In all, activists and other investors employing their techniques have secured a record 194 board seats so far this year, a nearly 42% increase from 2017, according to Activist Insight. And 64% of those board seats came from settlements negotiated with companies rather than shareholder votes, its data show, which allow both sides to avoid expensive proxy fights.
Trying to capitalize on market declines won’t prove wise if the stocks activists pick keep falling. Activist performance has already been lackluster, trailing the S&P 500 for most of the year, according to HFR Inc.
That hasn’t deterred activists like Mr. Icahn and Elliott, and they weren’t the only threats companies faced in 2018. For- mer executives, fed-up longtime investors and frustrated heirs showed up at companies including Sharpie maker Newell Brands Inc., review site Yelp Inc. and Campbell Soup Co., some with established activists in tow.
Investors of all stripes have been more willing to pressure companies to bend to their will as money flows into passive funds and active stock managers seek any edge they can find.
Dell Technologies Inc. received reams of shareholder feedback after announcing a plan to return to the public markets via the buyout of a publicly traded affiliate—including from some investors who have traditionally avoided confrontation.
Apublic push led by Mr. Icahn and a lawsuit from the billionaire investor helped prompt Dell to negotiate a sweetened bid with several of the shareholders.
Investors are recognizing the benefits of speaking up and doing so early in campaigns, said Bruce Goldfarb, head of Okapi Partners LLC, a proxy-solicitation firm that helps activists and companies communicate with shareholders.
“It’s to their advantage to put their mouth where their money is,” he said.
Directors have come to realize that even companies largely owned by friendly shareholders aren’t immune to activist onslaughts, advisers say.
Despite a slumping stock and repeated strategic missteps, Campbell for years avoided activists, partially because a more than 40% stake owned by heirs to the soup dynasty acted as a deterrent. But in September, Daniel Loeb’s Third Point LLC teamed up with one of the heirs to launch a proxy fight to replace the food maker’s entire board.

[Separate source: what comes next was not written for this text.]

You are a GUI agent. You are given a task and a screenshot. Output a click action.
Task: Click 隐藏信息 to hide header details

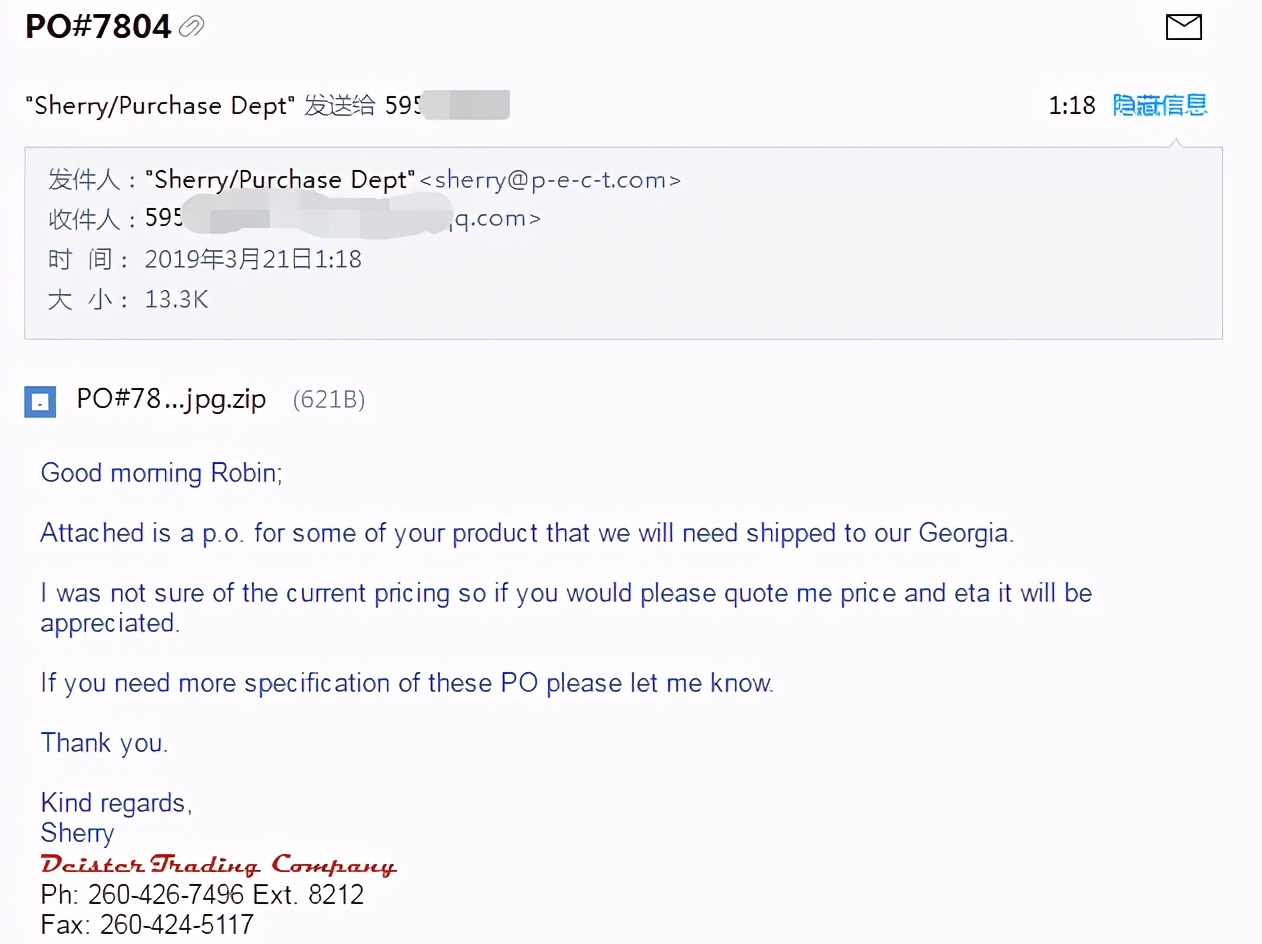tap(1160, 105)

The two sides engaged in a heated back-and-forth up until a few days before the shareholder vote, when they struck a settlement adding two Third Point nominees to the board and giving the fund input on another new director and on Campbell’s new chief executive.
Activists themselves are evolving, in many cases by toning down their rhetoric and elevating issues that matter to the shareholders whose support they increasingly need.
Larger activist funds such as ValueAct Capital Partners LP are giving more airtime to environmental, social and governance concerns, which appeal both to their own investors and to index-fund managers who JPMorgan Chase & Co. says control 26% of the S&P 500.
Elliott, long known as one of the most aggressive activists, established an in-house stewardship team that has softened its image and Jana Partners LLC teamed up with the California State Teachers’ Retirement System to lobby Apple Inc. to add screen-time controls. Meanwhile, activists and defense advisers have been competing to hire people with corporate-governance expertise from places like index-fund giant BlackRock Inc.
“Activism has changed in two significant ways: the convergence of active managers behaving more aggressively and activists who are behaving perhaps more benignly,” said Steven Barg, global head of Goldman Sachs Group Inc.’s activism-defense practice.